For every line below, set down an identical copy.

Provided records START

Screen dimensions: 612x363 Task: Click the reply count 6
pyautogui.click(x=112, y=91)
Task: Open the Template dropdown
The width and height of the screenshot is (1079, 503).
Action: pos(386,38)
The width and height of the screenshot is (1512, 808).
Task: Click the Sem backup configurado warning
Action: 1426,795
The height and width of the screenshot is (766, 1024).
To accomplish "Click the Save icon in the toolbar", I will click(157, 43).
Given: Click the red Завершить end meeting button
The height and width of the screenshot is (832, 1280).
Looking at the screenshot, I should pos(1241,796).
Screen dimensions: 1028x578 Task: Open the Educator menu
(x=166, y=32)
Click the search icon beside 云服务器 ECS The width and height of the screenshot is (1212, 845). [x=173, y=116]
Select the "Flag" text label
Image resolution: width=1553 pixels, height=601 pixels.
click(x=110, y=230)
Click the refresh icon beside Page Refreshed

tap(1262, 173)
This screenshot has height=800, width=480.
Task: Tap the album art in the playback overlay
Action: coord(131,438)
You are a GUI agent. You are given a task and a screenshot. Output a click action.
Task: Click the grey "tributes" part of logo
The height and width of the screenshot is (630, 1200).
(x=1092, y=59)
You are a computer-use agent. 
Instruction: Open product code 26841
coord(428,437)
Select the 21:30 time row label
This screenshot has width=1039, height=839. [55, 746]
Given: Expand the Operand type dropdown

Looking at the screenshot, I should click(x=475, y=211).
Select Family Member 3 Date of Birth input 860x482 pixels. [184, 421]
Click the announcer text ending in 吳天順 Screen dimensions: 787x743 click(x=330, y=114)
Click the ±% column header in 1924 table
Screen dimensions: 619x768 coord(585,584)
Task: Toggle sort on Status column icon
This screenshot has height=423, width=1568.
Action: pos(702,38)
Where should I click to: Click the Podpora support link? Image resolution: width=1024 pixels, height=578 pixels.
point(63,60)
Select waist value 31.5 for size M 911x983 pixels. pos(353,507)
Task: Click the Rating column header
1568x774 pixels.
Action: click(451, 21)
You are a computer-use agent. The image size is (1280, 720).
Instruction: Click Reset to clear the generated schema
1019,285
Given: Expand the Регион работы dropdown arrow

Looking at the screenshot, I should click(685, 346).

Provided records END

▶ _Output for this task_
Screen dimensions: 612x363 Task: Click the reply count 6
pyautogui.click(x=112, y=91)
Task: Open the Template dropdown
The width and height of the screenshot is (1079, 503).
Action: pos(386,38)
The width and height of the screenshot is (1512, 808).
Task: Click the Sem backup configurado warning
Action: 1426,795
The height and width of the screenshot is (766, 1024).
To accomplish "Click the Save icon in the toolbar", I will click(157, 43).
Given: Click the red Завершить end meeting button
The height and width of the screenshot is (832, 1280).
Looking at the screenshot, I should pos(1241,796).
Screen dimensions: 1028x578 Task: Open the Educator menu
(x=166, y=32)
Click the search icon beside 云服务器 ECS The width and height of the screenshot is (1212, 845). [x=173, y=116]
Select the "Flag" text label
Image resolution: width=1553 pixels, height=601 pixels.
click(x=110, y=230)
Click the refresh icon beside Page Refreshed

tap(1262, 173)
This screenshot has height=800, width=480.
Task: Tap the album art in the playback overlay
Action: coord(131,438)
You are a GUI agent. You are given a task and a screenshot. Output a click action.
Task: Click the grey "tributes" part of logo
The height and width of the screenshot is (630, 1200).
(x=1092, y=59)
You are a computer-use agent. 
Instruction: Open product code 26841
coord(428,437)
Select the 21:30 time row label
This screenshot has width=1039, height=839. [55, 746]
Given: Expand the Operand type dropdown

Looking at the screenshot, I should click(x=475, y=211).
Select Family Member 3 Date of Birth input 860x482 pixels. [184, 421]
Click the announcer text ending in 吳天順 Screen dimensions: 787x743 click(x=330, y=114)
Click the ±% column header in 1924 table
Screen dimensions: 619x768 coord(585,584)
Task: Toggle sort on Status column icon
This screenshot has height=423, width=1568.
Action: pos(702,38)
Where should I click to: Click the Podpora support link? Image resolution: width=1024 pixels, height=578 pixels.
point(63,60)
Select waist value 31.5 for size M 911x983 pixels. pos(353,507)
Task: Click the Rating column header
1568x774 pixels.
Action: click(451, 21)
You are a computer-use agent. The image size is (1280, 720).
Instruction: Click Reset to clear the generated schema
1019,285
Given: Expand the Регион работы dropdown arrow

Looking at the screenshot, I should click(685, 346).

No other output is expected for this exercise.